··· The input

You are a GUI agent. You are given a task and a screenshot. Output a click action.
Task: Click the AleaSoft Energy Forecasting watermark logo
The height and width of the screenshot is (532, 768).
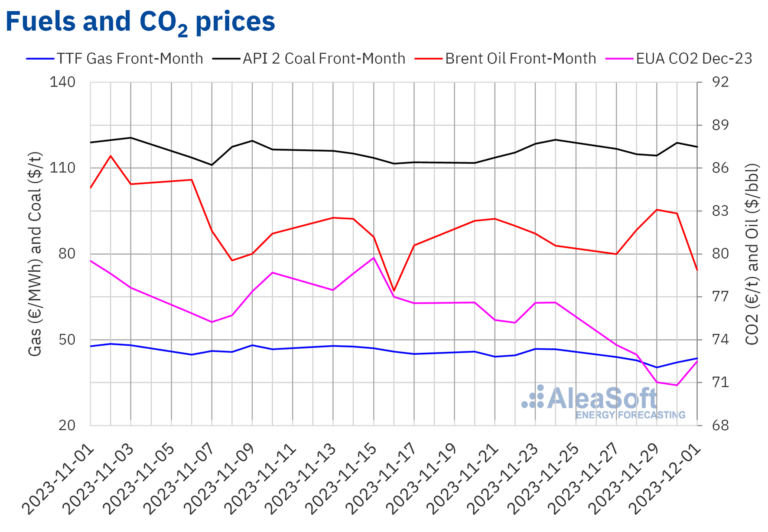603,402
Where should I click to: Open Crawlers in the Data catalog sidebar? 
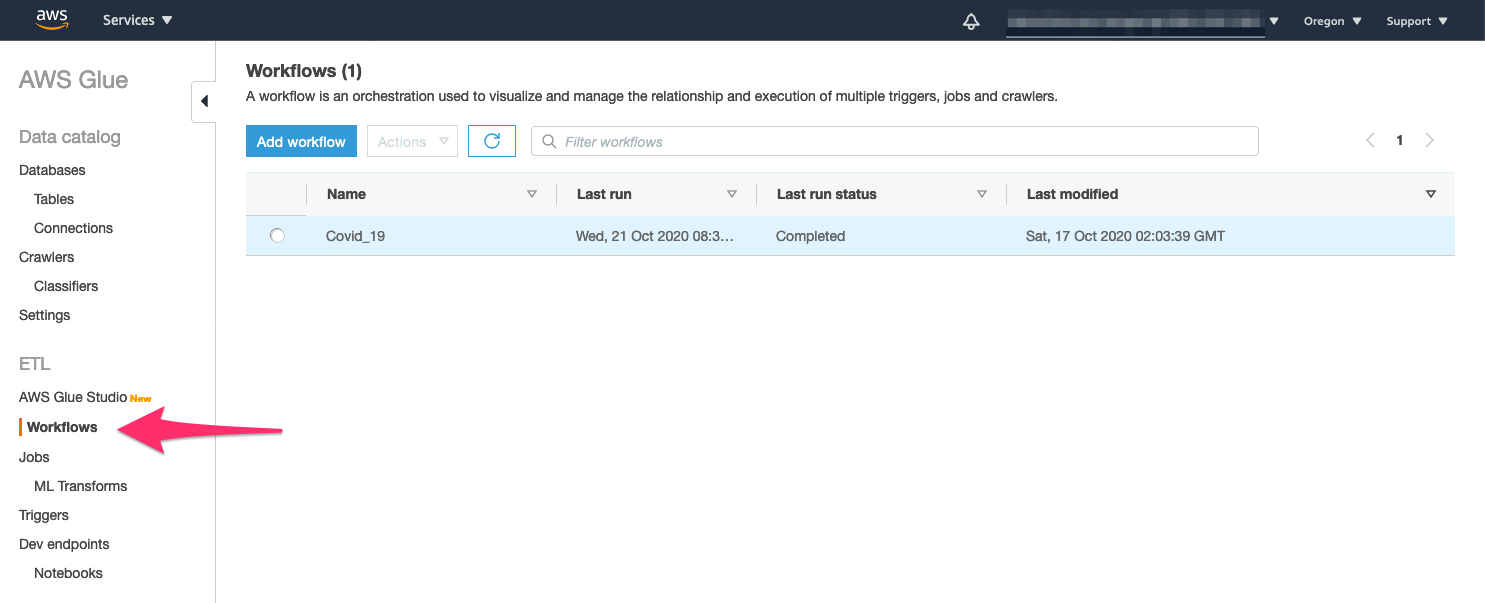46,257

······

#### [Task goal]
Arrange the lines of all the items above as a numbered list, skipping any blank lines. Leave the pictures out of your answer.

#### [Result for this task]
1. You are a GUI agent. You are given a task and a screenshot. Output a click action.
2. Task: Click the AleaSoft Energy Forecasting watermark logo
3. The height and width of the screenshot is (532, 768).
4. 603,402
5. Where should I click to: Open Crawlers in the Data catalog sidebar? 
6. 46,257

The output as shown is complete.